Antes de colonizarmos seus cérebros com alfabetização


A maioria das crianças de dois anos que conheci já conseguia cantar pelo menos parte da Canção do Alfabeto. Eu não ensinei isso a eles. É algo que os pais cantam para os filhos em casa, provavelmente porque é uma das primeiras músicas que eles próprios aprenderam.

A música vem de meados do século 18 e acompanhava várias canções infantis, incluindo Twinkle, Twinkle Little Star e Baa Baa Black Sheep, enquanto as letras do ABC foram “protegidas por direitos autorais” pela primeira vez um século depois (você pode registrar os direitos autorais do alfabeto?). A melodia simples e memorável, utilizada por Mozart nas suas Doze Variações, tornou-se a principal forma de ensinar o alfabeto numa variedade de línguas europeias. Com poucas exceções, todas as crianças que conheço já tiveram problemas desde os três anos de idade.

Durante a maior parte da história humana, não houve alfabeto. Até há relativamente pouco tempo, ainda existiam línguas no mundo, ou seja, culturas inteiras, que não se traduziam num alfabeto fonético.

Um alfabeto fonético é uma forma de comunicação por meio da linguagem no espaço e no tempo. Ao fazer isso, simplifica bastante a linguagem, reduzindo-a a 26 sons, alguns ditongos e algumas combinações consonantais, deixando de fora a maioria dos sons que os humanos são capazes de usar para se comunicar. Em outras palavras, o alfabeto tende a restringir e simplificar. Na verdade, desde a introdução do alfabeto fenício pelos gregos durante o século VIII aC, afirma-se que a linguagem humana provavelmente se tornou menos variada e matizada do que nas eras pré-alfabeto. Isto reflecte, em parte, preocupações expressas por Sócrates, que se opôs notoriamente à utilização do alfabeto; sabemos disso porque seu aluno Platão gravou suas palavras usando o mesmo alfabeto.

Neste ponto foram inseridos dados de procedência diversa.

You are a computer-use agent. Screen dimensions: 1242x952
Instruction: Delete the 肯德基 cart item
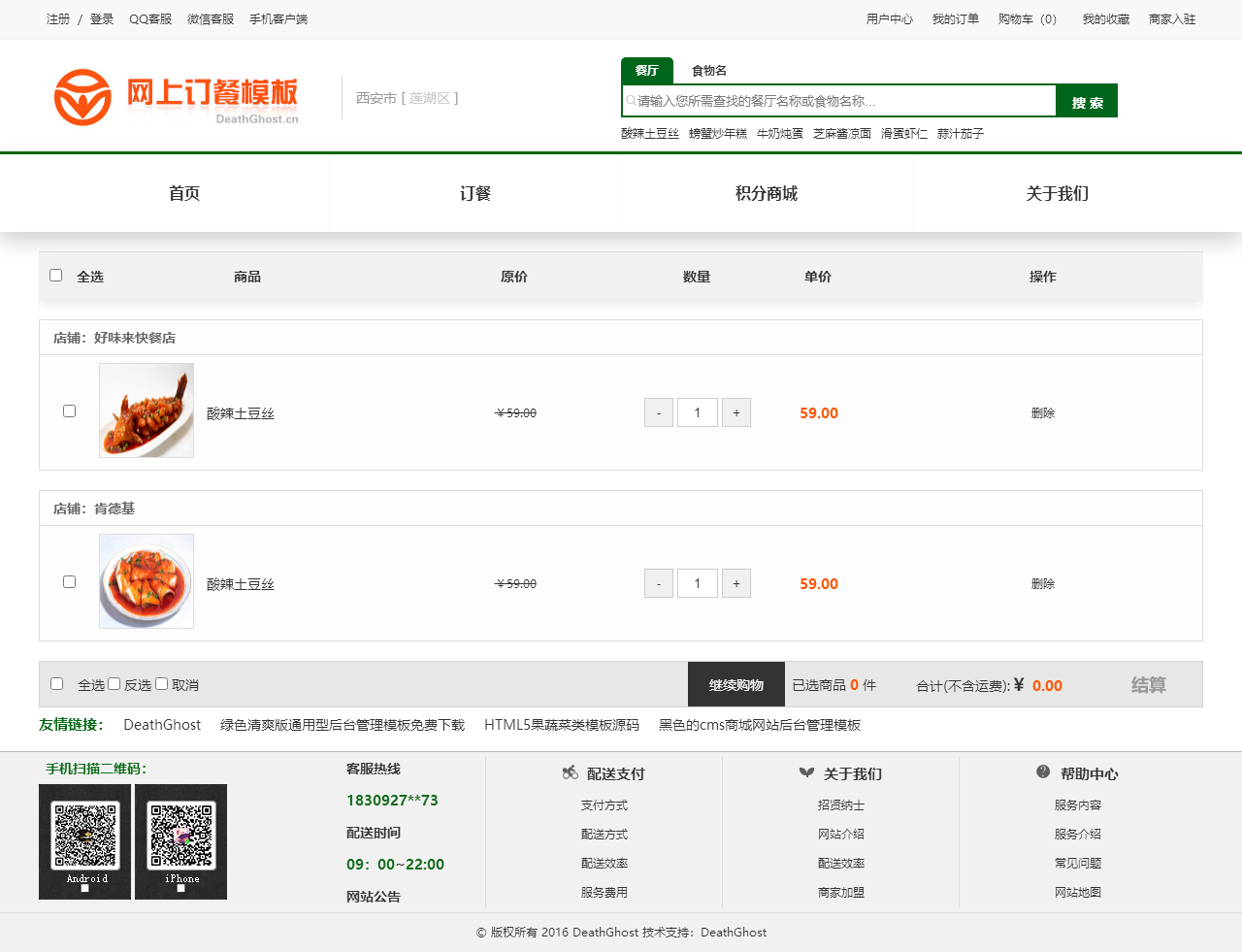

A maioria das línguas faladas no mundo hoje foram traduzidas em ordem alfabética, geralmente empregando as letras com as quais qualquer pessoa que esteja lendo aqui está familiarizada. Como escreveu o filósofo Marshall McLuhan: “Qualquer sociedade que possua o alfabeto pode traduzir quaisquer culturas adjacentes em seu modo alfabético. Mas este é um processo unilateral. Nenhuma cultura não alfabética pode assumir o controle de uma cultura alfabética; porque o alfabeto não pode ser assimilado; só pode liquidar ou reduzir.” McLuhan sugere que foi a adoção do alfabeto que, em última análise, conduziu a civilização ocidental por um caminho inevitável para o colonialismo.

Muitas vezes penso na cultura das crianças pequenas como uma cultura pré ou não alfabética. Quero dizer, tendemos a descartar o choro de um bebê como uma espécie de comunicação do tipo “pega tudo”, levando pais frenéticos a “tentar” de tudo no esforço de responder ao que estão tentando nos “dizer”. Às vezes eles estão nos dizendo que estão com fome. Às vezes não conseguimos entender o que eles estão dizendo. E às vezes, talvez com mais frequência do que a nossa mente em forma de alfabeto consegue compreender, eles expressam algo que simplesmente não conseguimos compreender. Vista desta forma, pode-se argumentar que a canção alfabética é uma espécie de incursão colonial dos adultos no mundo da infância, liquidando-o e reduzindo-o para sempre.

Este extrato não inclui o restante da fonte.